* [INPUT MATERIAL]
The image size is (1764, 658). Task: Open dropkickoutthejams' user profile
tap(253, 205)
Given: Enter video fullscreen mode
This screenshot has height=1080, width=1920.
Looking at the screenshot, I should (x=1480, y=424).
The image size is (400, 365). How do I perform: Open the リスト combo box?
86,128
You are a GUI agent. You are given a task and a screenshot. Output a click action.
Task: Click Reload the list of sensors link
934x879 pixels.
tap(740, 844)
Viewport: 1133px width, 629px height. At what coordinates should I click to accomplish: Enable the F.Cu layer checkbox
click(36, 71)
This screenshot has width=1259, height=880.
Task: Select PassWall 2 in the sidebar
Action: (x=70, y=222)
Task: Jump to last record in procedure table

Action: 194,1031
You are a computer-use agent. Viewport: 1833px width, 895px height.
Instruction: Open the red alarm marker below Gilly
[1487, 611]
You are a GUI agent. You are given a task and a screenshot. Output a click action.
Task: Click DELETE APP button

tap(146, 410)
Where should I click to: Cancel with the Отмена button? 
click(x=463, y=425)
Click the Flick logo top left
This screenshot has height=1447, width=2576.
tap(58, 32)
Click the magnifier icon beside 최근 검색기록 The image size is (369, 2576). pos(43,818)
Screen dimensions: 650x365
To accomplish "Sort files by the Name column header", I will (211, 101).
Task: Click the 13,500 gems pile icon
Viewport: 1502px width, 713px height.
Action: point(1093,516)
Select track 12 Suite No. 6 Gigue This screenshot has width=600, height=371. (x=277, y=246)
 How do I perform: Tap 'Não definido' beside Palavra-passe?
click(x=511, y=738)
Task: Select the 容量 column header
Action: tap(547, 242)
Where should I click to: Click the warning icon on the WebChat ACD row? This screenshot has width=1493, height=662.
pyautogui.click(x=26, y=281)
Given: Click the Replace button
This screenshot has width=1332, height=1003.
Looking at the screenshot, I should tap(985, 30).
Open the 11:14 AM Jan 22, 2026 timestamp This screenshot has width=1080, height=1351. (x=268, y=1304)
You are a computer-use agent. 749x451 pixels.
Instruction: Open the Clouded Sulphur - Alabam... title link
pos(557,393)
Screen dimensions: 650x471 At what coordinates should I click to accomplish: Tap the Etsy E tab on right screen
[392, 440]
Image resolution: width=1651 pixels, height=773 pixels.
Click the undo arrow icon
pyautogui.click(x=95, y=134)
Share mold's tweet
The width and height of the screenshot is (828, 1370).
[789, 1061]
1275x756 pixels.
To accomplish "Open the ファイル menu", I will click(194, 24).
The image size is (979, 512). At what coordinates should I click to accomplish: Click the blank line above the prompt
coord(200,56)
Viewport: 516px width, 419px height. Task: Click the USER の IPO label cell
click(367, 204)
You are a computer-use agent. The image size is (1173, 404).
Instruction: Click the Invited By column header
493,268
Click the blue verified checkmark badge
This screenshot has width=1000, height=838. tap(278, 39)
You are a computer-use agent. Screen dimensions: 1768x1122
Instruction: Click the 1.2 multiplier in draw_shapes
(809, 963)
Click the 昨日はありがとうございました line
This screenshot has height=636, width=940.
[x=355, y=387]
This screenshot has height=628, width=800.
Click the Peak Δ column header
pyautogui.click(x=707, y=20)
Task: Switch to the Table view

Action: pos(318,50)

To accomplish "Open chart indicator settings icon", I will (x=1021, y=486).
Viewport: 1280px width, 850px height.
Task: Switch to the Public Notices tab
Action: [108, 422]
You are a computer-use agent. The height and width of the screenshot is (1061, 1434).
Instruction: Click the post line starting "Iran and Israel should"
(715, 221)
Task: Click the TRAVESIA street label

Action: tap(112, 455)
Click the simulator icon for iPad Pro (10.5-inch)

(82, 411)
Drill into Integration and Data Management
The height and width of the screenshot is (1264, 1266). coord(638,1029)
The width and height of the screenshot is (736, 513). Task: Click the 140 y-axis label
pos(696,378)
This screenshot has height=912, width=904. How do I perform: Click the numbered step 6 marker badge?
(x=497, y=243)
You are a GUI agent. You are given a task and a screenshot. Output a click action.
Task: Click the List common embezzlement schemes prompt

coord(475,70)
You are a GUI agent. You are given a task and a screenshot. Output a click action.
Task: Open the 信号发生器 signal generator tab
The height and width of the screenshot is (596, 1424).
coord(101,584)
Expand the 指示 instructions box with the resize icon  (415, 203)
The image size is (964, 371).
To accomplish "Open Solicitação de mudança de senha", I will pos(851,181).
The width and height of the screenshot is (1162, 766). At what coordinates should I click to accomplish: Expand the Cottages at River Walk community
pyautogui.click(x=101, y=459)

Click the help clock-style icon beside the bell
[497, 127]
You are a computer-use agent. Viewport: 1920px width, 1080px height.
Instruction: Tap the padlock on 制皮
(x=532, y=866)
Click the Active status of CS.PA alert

* [HOW TO COMPLETE THIS TASK] Return, exactly as written, the "Instruction: Tap the padlock on 制皮" line and each line after it through the end of the listing above.

* [SOLUTION]
Instruction: Tap the padlock on 制皮
(x=532, y=866)
Click the Active status of CS.PA alert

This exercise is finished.